London bridge did not fall down, it only shined bright like a diamond

I have only been in London for seven days but I felt like I’ve already been there for years, that when I was about to leave, it feels like I’m slowly drifting away from where my heart decided to reside for awhile, it feels like I let a dream slip away just few seconds I got a small taste of it.

United Kingdom is a very beautiful country although its weather, which I later found tolerable, almost killed me during the first days of the trip. I will never forget the moment I went out of the HeathrowAirport and how the intense unfamiliar cold breeze hurried past inside me.

More than a year ago, I received an email from my uncle, a British businessman who is married to my father’s older sister, asking me if I want to consider studying a post-grad journalism course in Europe, specifically around United Kingdom. My heart, at that moment, went like ‘Of Course!’ but being the coward that I’ve always been, I refused to accept, rather delay, the offer that could have changed my life, thinking that I’m still not ready to travel that far or that I still lack experience—excuses that somehow made me lose this wonderful opportunity although I keep on telling myself that I wouldn’t want to have things any other way, I mean even if it saddens me to think that I brought all of my frustrations upon myself, I would still choose this path. From then on, I’ve been trying to convince myself that all the things that happened to me in that span of more than a year where I could have already been spending in London are still priceless.

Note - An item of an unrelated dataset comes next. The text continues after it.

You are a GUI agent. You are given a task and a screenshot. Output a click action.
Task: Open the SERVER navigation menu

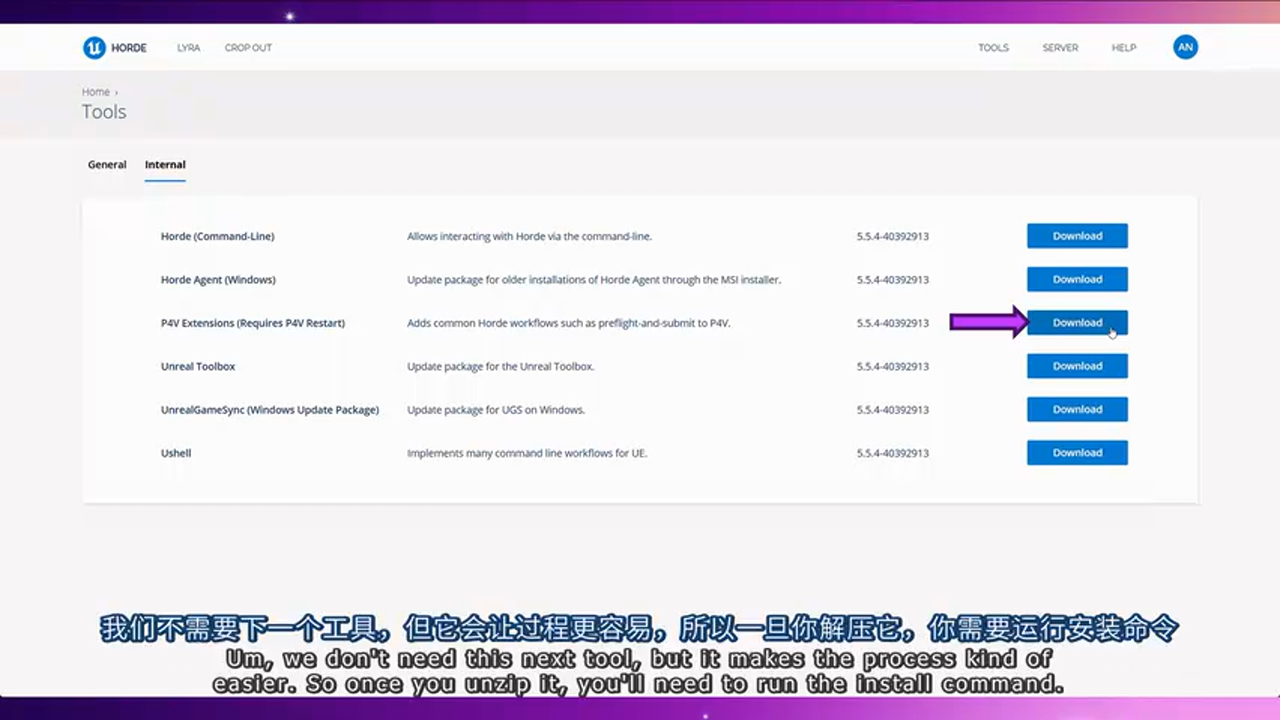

But things are a bit different now. I’ve started to contemplate more over my dreams and my future. It’s a punishment that I make myself feel each day for choosing this road because even if I would have never dared cross a different route back then, I know I would always go back to the exact moment where I turned down the chance that I’ve been waiting for just because I chickened out.

My London coverage was one hell of an experience for me. It made my dreams explode into a million bubbles that later on turned me into a child smiling openly to the universe, praying while standing into a ground full of broken promises.

I couldn’t describe more how London got me fell in love with it real hard. It wasn’t the first time I’ve been to a foreign country. I appreciate all the places I’ve been to, all the different cultures I have experienced, and how all of these foreign places made me cry of pure amazement. But United Kingdom is a pole apart from these places and experiences. It has captured me and shoved me on the edge of the mountain in front of the ocean of an endless reverie, drowning me into a wider sketch of my ambitions.